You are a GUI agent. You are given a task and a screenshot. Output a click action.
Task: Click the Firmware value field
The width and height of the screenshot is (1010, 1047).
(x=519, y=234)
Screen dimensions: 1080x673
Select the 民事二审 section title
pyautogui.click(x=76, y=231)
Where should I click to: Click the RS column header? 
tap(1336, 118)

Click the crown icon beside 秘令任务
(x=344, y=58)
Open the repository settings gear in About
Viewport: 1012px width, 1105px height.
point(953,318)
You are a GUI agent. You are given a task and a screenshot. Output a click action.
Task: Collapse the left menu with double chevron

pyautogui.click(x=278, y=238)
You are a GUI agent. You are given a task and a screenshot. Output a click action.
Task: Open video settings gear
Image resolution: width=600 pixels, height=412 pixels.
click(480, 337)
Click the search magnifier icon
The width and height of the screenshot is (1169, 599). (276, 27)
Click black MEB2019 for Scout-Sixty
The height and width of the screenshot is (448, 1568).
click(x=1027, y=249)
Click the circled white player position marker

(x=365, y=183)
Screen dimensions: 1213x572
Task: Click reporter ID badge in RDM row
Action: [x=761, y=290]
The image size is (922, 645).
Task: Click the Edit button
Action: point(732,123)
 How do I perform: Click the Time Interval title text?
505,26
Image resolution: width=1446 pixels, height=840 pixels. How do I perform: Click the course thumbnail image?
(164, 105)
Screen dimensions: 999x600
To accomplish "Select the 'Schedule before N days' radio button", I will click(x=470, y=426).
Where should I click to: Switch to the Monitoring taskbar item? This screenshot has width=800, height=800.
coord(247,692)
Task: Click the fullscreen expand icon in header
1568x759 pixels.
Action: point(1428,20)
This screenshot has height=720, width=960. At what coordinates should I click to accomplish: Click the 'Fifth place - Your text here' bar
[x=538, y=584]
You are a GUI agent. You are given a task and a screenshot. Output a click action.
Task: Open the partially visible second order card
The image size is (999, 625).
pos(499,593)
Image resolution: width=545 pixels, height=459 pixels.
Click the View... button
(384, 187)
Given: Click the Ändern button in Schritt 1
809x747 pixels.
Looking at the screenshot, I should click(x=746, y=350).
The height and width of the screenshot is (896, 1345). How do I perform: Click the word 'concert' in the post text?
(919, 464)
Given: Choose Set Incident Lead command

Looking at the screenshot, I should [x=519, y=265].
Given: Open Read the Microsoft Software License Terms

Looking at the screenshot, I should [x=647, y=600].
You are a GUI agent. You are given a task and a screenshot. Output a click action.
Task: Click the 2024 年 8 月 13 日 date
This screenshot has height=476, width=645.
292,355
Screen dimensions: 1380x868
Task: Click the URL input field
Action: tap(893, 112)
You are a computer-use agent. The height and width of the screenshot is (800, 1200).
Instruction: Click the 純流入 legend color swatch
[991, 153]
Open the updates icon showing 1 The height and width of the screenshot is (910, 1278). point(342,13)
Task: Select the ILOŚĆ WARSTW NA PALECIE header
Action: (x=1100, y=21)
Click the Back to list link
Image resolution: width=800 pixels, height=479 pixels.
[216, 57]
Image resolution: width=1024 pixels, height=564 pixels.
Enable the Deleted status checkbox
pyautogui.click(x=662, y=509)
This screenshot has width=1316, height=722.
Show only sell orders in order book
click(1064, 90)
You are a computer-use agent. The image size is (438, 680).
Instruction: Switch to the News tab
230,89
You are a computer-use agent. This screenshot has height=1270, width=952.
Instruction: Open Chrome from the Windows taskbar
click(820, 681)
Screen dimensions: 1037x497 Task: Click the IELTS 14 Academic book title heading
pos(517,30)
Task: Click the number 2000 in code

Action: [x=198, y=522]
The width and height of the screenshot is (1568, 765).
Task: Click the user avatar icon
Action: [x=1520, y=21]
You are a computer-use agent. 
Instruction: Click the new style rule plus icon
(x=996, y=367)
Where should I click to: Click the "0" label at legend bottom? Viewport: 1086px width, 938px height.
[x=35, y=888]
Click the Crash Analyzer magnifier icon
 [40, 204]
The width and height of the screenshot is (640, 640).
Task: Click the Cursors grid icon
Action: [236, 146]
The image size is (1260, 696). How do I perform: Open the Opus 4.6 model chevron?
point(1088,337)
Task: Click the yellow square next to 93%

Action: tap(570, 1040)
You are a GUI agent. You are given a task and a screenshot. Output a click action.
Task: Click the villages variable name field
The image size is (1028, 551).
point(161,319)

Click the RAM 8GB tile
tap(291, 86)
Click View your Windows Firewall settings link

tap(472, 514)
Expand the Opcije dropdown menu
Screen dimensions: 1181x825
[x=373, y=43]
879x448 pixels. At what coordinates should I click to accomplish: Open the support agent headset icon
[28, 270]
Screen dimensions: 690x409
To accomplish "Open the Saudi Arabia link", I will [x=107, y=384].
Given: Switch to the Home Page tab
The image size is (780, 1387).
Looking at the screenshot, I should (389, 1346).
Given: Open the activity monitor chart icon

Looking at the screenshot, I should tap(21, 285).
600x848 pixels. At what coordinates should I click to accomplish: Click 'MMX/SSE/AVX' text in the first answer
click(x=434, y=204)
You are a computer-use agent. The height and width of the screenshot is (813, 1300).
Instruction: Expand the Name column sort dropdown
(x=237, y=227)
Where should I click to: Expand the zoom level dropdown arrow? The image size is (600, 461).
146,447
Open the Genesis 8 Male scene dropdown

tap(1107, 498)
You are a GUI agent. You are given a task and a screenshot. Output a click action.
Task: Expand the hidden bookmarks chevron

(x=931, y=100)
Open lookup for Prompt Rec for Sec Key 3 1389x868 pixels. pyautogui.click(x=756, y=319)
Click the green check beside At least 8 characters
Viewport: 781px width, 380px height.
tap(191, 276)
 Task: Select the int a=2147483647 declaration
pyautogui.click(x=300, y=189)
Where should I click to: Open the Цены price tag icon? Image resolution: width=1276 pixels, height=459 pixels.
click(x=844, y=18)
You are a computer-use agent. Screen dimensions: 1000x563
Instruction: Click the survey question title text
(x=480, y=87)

__PROBLEM TO WORK ON__. What the exercise needs is every record again, word for word.

__RESULT OF THE EXERCISE__.
You are a GUI agent. You are given a task and a screenshot. Output a click action.
Task: Click the Firmware value field
The width and height of the screenshot is (1010, 1047).
(x=519, y=234)
Screen dimensions: 1080x673
Select the 民事二审 section title
pyautogui.click(x=76, y=231)
Where should I click to: Click the RS column header? 
tap(1336, 118)

Click the crown icon beside 秘令任务
(x=344, y=58)
Open the repository settings gear in About
Viewport: 1012px width, 1105px height.
point(953,318)
You are a GUI agent. You are given a task and a screenshot. Output a click action.
Task: Collapse the left menu with double chevron

pyautogui.click(x=278, y=238)
You are a GUI agent. You are given a task and a screenshot. Output a click action.
Task: Open video settings gear
Image resolution: width=600 pixels, height=412 pixels.
click(480, 337)
Click the search magnifier icon
The width and height of the screenshot is (1169, 599). (276, 27)
Click black MEB2019 for Scout-Sixty
The height and width of the screenshot is (448, 1568).
click(x=1027, y=249)
Click the circled white player position marker

(x=365, y=183)
Screen dimensions: 1213x572
Task: Click reporter ID badge in RDM row
Action: [x=761, y=290]
The image size is (922, 645).
Task: Click the Edit button
Action: point(732,123)
 How do I perform: Click the Time Interval title text?
505,26
Image resolution: width=1446 pixels, height=840 pixels. How do I perform: Click the course thumbnail image?
(164, 105)
Screen dimensions: 999x600
To accomplish "Select the 'Schedule before N days' radio button", I will click(x=470, y=426).
Where should I click to: Switch to the Monitoring taskbar item? This screenshot has width=800, height=800.
coord(247,692)
Task: Click the fullscreen expand icon in header
1568x759 pixels.
Action: point(1428,20)
This screenshot has height=720, width=960. At what coordinates should I click to accomplish: Click the 'Fifth place - Your text here' bar
[x=538, y=584]
You are a GUI agent. You are given a task and a screenshot. Output a click action.
Task: Open the partially visible second order card
The image size is (999, 625).
pos(499,593)
Image resolution: width=545 pixels, height=459 pixels.
Click the View... button
(384, 187)
Given: Click the Ändern button in Schritt 1
809x747 pixels.
Looking at the screenshot, I should click(x=746, y=350).
The height and width of the screenshot is (896, 1345). How do I perform: Click the word 'concert' in the post text?
(919, 464)
Given: Choose Set Incident Lead command

Looking at the screenshot, I should [x=519, y=265].
Given: Open Read the Microsoft Software License Terms

Looking at the screenshot, I should [x=647, y=600].
You are a GUI agent. You are given a task and a screenshot. Output a click action.
Task: Click the 2024 年 8 月 13 日 date
This screenshot has height=476, width=645.
292,355
Screen dimensions: 1380x868
Task: Click the URL input field
Action: tap(893, 112)
You are a computer-use agent. The height and width of the screenshot is (800, 1200).
Instruction: Click the 純流入 legend color swatch
[991, 153]
Open the updates icon showing 1 The height and width of the screenshot is (910, 1278). point(342,13)
Task: Select the ILOŚĆ WARSTW NA PALECIE header
Action: (x=1100, y=21)
Click the Back to list link
Image resolution: width=800 pixels, height=479 pixels.
[216, 57]
Image resolution: width=1024 pixels, height=564 pixels.
Enable the Deleted status checkbox
pyautogui.click(x=662, y=509)
This screenshot has width=1316, height=722.
Show only sell orders in order book
click(1064, 90)
You are a computer-use agent. The image size is (438, 680).
Instruction: Switch to the News tab
230,89
You are a computer-use agent. This screenshot has height=1270, width=952.
Instruction: Open Chrome from the Windows taskbar
click(820, 681)
Screen dimensions: 1037x497 Task: Click the IELTS 14 Academic book title heading
pos(517,30)
Task: Click the number 2000 in code

Action: [x=198, y=522]
The width and height of the screenshot is (1568, 765).
Task: Click the user avatar icon
Action: [x=1520, y=21]
You are a computer-use agent. 
Instruction: Click the new style rule plus icon
(x=996, y=367)
Where should I click to: Click the "0" label at legend bottom? Viewport: 1086px width, 938px height.
[x=35, y=888]
Click the Crash Analyzer magnifier icon
 [40, 204]
The width and height of the screenshot is (640, 640).
Task: Click the Cursors grid icon
Action: [236, 146]
The image size is (1260, 696). How do I perform: Open the Opus 4.6 model chevron?
point(1088,337)
Task: Click the yellow square next to 93%

Action: tap(570, 1040)
You are a GUI agent. You are given a task and a screenshot. Output a click action.
Task: Click the villages variable name field
The image size is (1028, 551).
point(161,319)

Click the RAM 8GB tile
tap(291, 86)
Click View your Windows Firewall settings link

tap(472, 514)
Expand the Opcije dropdown menu
Screen dimensions: 1181x825
[x=373, y=43]
879x448 pixels. At what coordinates should I click to accomplish: Open the support agent headset icon
[28, 270]
Screen dimensions: 690x409
To accomplish "Open the Saudi Arabia link", I will [x=107, y=384].
Given: Switch to the Home Page tab
The image size is (780, 1387).
Looking at the screenshot, I should (389, 1346).
Given: Open the activity monitor chart icon

Looking at the screenshot, I should tap(21, 285).
600x848 pixels. At what coordinates should I click to accomplish: Click 'MMX/SSE/AVX' text in the first answer
click(x=434, y=204)
You are a computer-use agent. The height and width of the screenshot is (813, 1300).
Instruction: Expand the Name column sort dropdown
(x=237, y=227)
Where should I click to: Expand the zoom level dropdown arrow? The image size is (600, 461).
146,447
Open the Genesis 8 Male scene dropdown

tap(1107, 498)
You are a GUI agent. You are given a task and a screenshot. Output a click action.
Task: Expand the hidden bookmarks chevron

(x=931, y=100)
Open lookup for Prompt Rec for Sec Key 3 1389x868 pixels. pyautogui.click(x=756, y=319)
Click the green check beside At least 8 characters
Viewport: 781px width, 380px height.
tap(191, 276)
 Task: Select the int a=2147483647 declaration
pyautogui.click(x=300, y=189)
Where should I click to: Open the Цены price tag icon? Image resolution: width=1276 pixels, height=459 pixels.
click(x=844, y=18)
You are a computer-use agent. Screen dimensions: 1000x563
Instruction: Click the survey question title text
(x=480, y=87)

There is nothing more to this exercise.